Could you restate all of the entries, word for word?

Dataset entries

========

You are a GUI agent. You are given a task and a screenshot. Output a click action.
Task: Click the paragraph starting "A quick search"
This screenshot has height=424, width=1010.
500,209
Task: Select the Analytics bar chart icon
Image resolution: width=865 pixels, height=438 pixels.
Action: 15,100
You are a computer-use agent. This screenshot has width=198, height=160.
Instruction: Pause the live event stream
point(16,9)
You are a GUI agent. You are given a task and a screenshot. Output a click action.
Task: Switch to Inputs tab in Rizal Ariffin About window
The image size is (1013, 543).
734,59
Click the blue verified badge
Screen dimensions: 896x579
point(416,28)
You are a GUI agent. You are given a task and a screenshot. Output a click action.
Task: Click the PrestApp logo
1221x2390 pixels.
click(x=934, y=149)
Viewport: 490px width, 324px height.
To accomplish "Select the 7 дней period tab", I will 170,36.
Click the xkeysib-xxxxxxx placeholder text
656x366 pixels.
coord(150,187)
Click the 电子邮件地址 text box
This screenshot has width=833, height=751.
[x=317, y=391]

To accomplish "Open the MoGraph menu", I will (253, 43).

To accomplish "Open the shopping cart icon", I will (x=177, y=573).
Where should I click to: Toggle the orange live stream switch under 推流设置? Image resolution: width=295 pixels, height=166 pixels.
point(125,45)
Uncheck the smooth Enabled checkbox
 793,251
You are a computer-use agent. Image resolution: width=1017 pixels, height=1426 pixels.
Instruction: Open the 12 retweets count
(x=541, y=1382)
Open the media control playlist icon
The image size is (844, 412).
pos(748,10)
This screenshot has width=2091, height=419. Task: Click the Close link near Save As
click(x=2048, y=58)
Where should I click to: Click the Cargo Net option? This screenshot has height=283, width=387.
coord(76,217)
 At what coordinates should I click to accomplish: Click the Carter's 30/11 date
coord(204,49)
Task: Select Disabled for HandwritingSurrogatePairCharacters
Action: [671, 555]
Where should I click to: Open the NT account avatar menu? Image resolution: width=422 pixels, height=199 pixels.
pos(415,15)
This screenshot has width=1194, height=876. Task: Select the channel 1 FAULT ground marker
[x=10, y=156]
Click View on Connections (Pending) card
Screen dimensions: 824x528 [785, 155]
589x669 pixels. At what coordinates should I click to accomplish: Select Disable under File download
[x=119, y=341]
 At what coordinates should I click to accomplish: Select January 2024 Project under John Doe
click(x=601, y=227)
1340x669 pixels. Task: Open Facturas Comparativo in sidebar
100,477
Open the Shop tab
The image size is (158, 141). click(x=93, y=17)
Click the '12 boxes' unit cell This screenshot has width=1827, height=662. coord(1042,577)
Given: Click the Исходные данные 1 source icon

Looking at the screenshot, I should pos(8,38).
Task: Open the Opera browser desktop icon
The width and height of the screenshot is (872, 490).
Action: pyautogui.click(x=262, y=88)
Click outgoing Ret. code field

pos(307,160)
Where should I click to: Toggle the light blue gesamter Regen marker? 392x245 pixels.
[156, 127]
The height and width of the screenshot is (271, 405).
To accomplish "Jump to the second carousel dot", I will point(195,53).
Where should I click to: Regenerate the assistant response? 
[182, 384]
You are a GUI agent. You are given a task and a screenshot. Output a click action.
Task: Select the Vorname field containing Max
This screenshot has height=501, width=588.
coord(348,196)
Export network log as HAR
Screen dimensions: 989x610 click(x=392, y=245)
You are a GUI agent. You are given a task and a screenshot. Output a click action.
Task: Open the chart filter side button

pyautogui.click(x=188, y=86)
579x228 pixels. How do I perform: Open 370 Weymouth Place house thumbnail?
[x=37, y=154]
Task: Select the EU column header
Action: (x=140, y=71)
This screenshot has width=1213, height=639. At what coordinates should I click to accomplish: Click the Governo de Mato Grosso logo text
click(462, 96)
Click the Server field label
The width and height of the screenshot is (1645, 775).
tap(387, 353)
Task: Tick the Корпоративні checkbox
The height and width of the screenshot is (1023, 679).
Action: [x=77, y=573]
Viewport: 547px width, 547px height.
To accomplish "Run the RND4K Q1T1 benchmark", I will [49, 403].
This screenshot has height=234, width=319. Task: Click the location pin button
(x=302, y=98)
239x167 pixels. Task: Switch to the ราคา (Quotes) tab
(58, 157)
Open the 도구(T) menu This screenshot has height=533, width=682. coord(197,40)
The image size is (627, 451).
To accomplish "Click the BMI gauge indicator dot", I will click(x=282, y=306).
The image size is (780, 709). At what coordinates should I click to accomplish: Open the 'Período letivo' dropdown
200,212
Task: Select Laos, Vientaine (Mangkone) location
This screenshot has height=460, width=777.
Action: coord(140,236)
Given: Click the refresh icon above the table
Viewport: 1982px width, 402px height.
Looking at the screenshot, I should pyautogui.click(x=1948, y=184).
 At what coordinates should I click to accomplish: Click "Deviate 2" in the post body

========

Exercise response:
You are a GUI agent. You are given a task and a screenshot. Output a click action.
Task: Click the paragraph starting "A quick search"
This screenshot has height=424, width=1010.
500,209
Task: Select the Analytics bar chart icon
Image resolution: width=865 pixels, height=438 pixels.
Action: 15,100
You are a computer-use agent. This screenshot has width=198, height=160.
Instruction: Pause the live event stream
point(16,9)
You are a GUI agent. You are given a task and a screenshot. Output a click action.
Task: Switch to Inputs tab in Rizal Ariffin About window
The image size is (1013, 543).
734,59
Click the blue verified badge
Screen dimensions: 896x579
point(416,28)
You are a GUI agent. You are given a task and a screenshot. Output a click action.
Task: Click the PrestApp logo
1221x2390 pixels.
click(x=934, y=149)
Viewport: 490px width, 324px height.
To accomplish "Select the 7 дней period tab", I will 170,36.
Click the xkeysib-xxxxxxx placeholder text
656x366 pixels.
coord(150,187)
Click the 电子邮件地址 text box
This screenshot has width=833, height=751.
[x=317, y=391]

To accomplish "Open the MoGraph menu", I will (253, 43).

To accomplish "Open the shopping cart icon", I will (x=177, y=573).
Where should I click to: Toggle the orange live stream switch under 推流设置? Image resolution: width=295 pixels, height=166 pixels.
point(125,45)
Uncheck the smooth Enabled checkbox
 793,251
You are a computer-use agent. Image resolution: width=1017 pixels, height=1426 pixels.
Instruction: Open the 12 retweets count
(x=541, y=1382)
Open the media control playlist icon
The image size is (844, 412).
pos(748,10)
This screenshot has width=2091, height=419. Task: Click the Close link near Save As
click(x=2048, y=58)
Where should I click to: Click the Cargo Net option? This screenshot has height=283, width=387.
coord(76,217)
 At what coordinates should I click to accomplish: Click the Carter's 30/11 date
coord(204,49)
Task: Select Disabled for HandwritingSurrogatePairCharacters
Action: [671, 555]
Where should I click to: Open the NT account avatar menu? Image resolution: width=422 pixels, height=199 pixels.
pos(415,15)
This screenshot has width=1194, height=876. Task: Select the channel 1 FAULT ground marker
[x=10, y=156]
Click View on Connections (Pending) card
Screen dimensions: 824x528 [785, 155]
589x669 pixels. At what coordinates should I click to accomplish: Select Disable under File download
[x=119, y=341]
 At what coordinates should I click to accomplish: Select January 2024 Project under John Doe
click(x=601, y=227)
1340x669 pixels. Task: Open Facturas Comparativo in sidebar
100,477
Open the Shop tab
The image size is (158, 141). click(x=93, y=17)
Click the '12 boxes' unit cell This screenshot has width=1827, height=662. coord(1042,577)
Given: Click the Исходные данные 1 source icon

Looking at the screenshot, I should pos(8,38).
Task: Open the Opera browser desktop icon
The width and height of the screenshot is (872, 490).
Action: pyautogui.click(x=262, y=88)
Click outgoing Ret. code field

pos(307,160)
Where should I click to: Toggle the light blue gesamter Regen marker? 392x245 pixels.
[156, 127]
The height and width of the screenshot is (271, 405).
To accomplish "Jump to the second carousel dot", I will point(195,53).
Where should I click to: Regenerate the assistant response? 
[182, 384]
You are a GUI agent. You are given a task and a screenshot. Output a click action.
Task: Select the Vorname field containing Max
This screenshot has height=501, width=588.
coord(348,196)
Export network log as HAR
Screen dimensions: 989x610 click(x=392, y=245)
You are a GUI agent. You are given a task and a screenshot. Output a click action.
Task: Open the chart filter side button

pyautogui.click(x=188, y=86)
579x228 pixels. How do I perform: Open 370 Weymouth Place house thumbnail?
[x=37, y=154]
Task: Select the EU column header
Action: (x=140, y=71)
This screenshot has width=1213, height=639. At what coordinates should I click to accomplish: Click the Governo de Mato Grosso logo text
click(462, 96)
Click the Server field label
The width and height of the screenshot is (1645, 775).
tap(387, 353)
Task: Tick the Корпоративні checkbox
The height and width of the screenshot is (1023, 679).
Action: [x=77, y=573]
Viewport: 547px width, 547px height.
To accomplish "Run the RND4K Q1T1 benchmark", I will [49, 403].
This screenshot has height=234, width=319. Task: Click the location pin button
(x=302, y=98)
239x167 pixels. Task: Switch to the ราคา (Quotes) tab
(58, 157)
Open the 도구(T) menu This screenshot has height=533, width=682. coord(197,40)
The image size is (627, 451).
To accomplish "Click the BMI gauge indicator dot", I will click(x=282, y=306).
The image size is (780, 709). At what coordinates should I click to accomplish: Open the 'Período letivo' dropdown
200,212
Task: Select Laos, Vientaine (Mangkone) location
This screenshot has height=460, width=777.
Action: coord(140,236)
Given: Click the refresh icon above the table
Viewport: 1982px width, 402px height.
Looking at the screenshot, I should pyautogui.click(x=1948, y=184).
 At what coordinates should I click to accomplish: Click "Deviate 2" in the post body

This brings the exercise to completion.